Este filme obtuvo el Oso de Oro en Berlín (1983), gracias a que la obra fue llevada al cine, en 1982, por iniciativa del productor José Luis Dibildos, autor también del excelente guión y que fue ayudado por Cela, quien precisamente hace un cameo protagonizando al señor Matías Martí (un inventor de palabras).
Juan nos explicó que es una película homónima a la novela escrita por el Nobel Camilo José Cela y que estuvo primeramente censurada y prohibida en España, por lo que fue publicada en 1951 en Buenos Aires, hasta que la admitieron. Cuenta y retrata, con flashes muy certeros, cómo era la vida de la posguerra española, con todo lujo de detalles, detallando lo bueno y malo de aquella época, que algunos hemos conocido después por libros o películas e incluso hemos palpado en nuestra infancia y adolescencia, como fiel exponente de la dificultad que pasaron nuestros familiares con las restricciones, cartillas de racionamiento, etc.

....

▸ **Qué hacer**:
a. Según el fragmento sobre la película basada en la novela de Cela, ¿por qué se publicó la novela en Buenos Aires en 1951? Respóndelo en una o dos oraciones.
b. Sigue escribiendo el fragmento sobre la película basada en la novela de Cela a partir de su última oración.

▸ **Filas proporcionadas**:
....

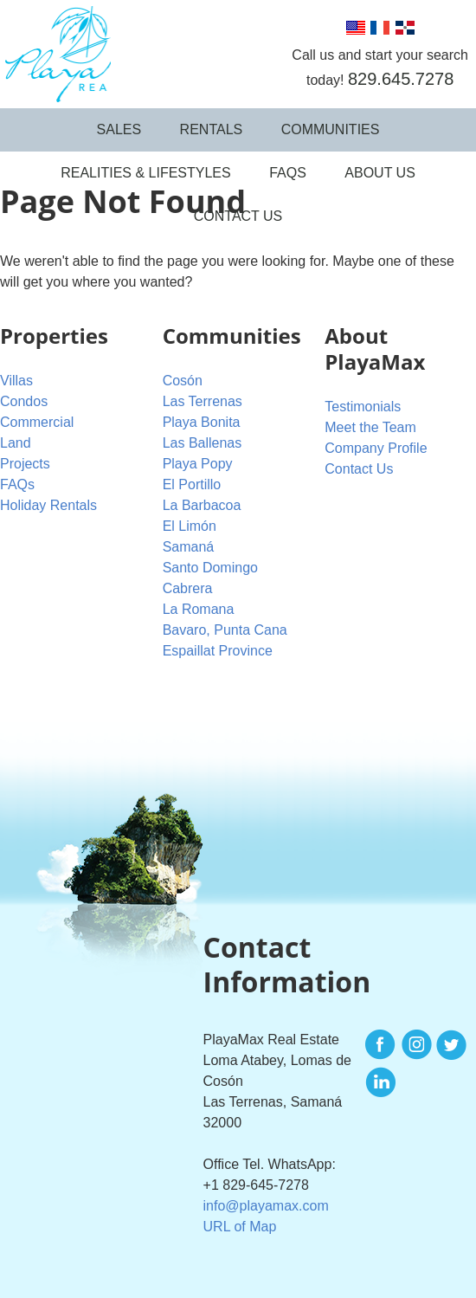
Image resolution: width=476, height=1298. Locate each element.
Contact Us (238, 216)
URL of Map (240, 1226)
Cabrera (188, 588)
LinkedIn (380, 1082)
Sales (119, 129)
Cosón (183, 380)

....

▸ **Resultados por tarea**:
a. La novela se publicó en Buenos Aires en 1951 porque en España estuvo primero censurada y prohibida, hasta que allí terminaron admitiéndola.

b.
Es una peli muy entretenida, en la que intervienen veinte personajes relevantes, que Mario Camus comprimió y seleccionó (de los más de doscientos que contiene la novela), y que son llevados a la pantalla con un muestrario de intérpretes extraordinarios de aquella época y que la mayoría de ellos son (o han sido) grandes actores: Rubio Antofagasta (Mario Pardo), Ricardo Sorbeda (Paco Rabal), Martín Marco (José Sacristán), Mario de la Vega (Agustín González), Tesifonte Ovejero (José Sazatornil), Leonardo Meléndez (José Luis López Vázquez); y mujeres como Victorita (Ana Belén) o Julita (Victoria Abril). También intervienen Julián Suárez (Rafael Alonso) y su amante Pepe, “El Astilla” (Antonio Resines). Pero la maestra de ceremonias de este zoo humano es doña Rosa (María Luisa Ponte), la propietaria del café, que es la que decide quién se queda o se va. Este local es el eje central de la trama, donde se da cita una variopinta fauna de personajes que tienen un denominador común: el hambre; y que utilizan el timo, la apariencia, el embuste…, para sobrevivir.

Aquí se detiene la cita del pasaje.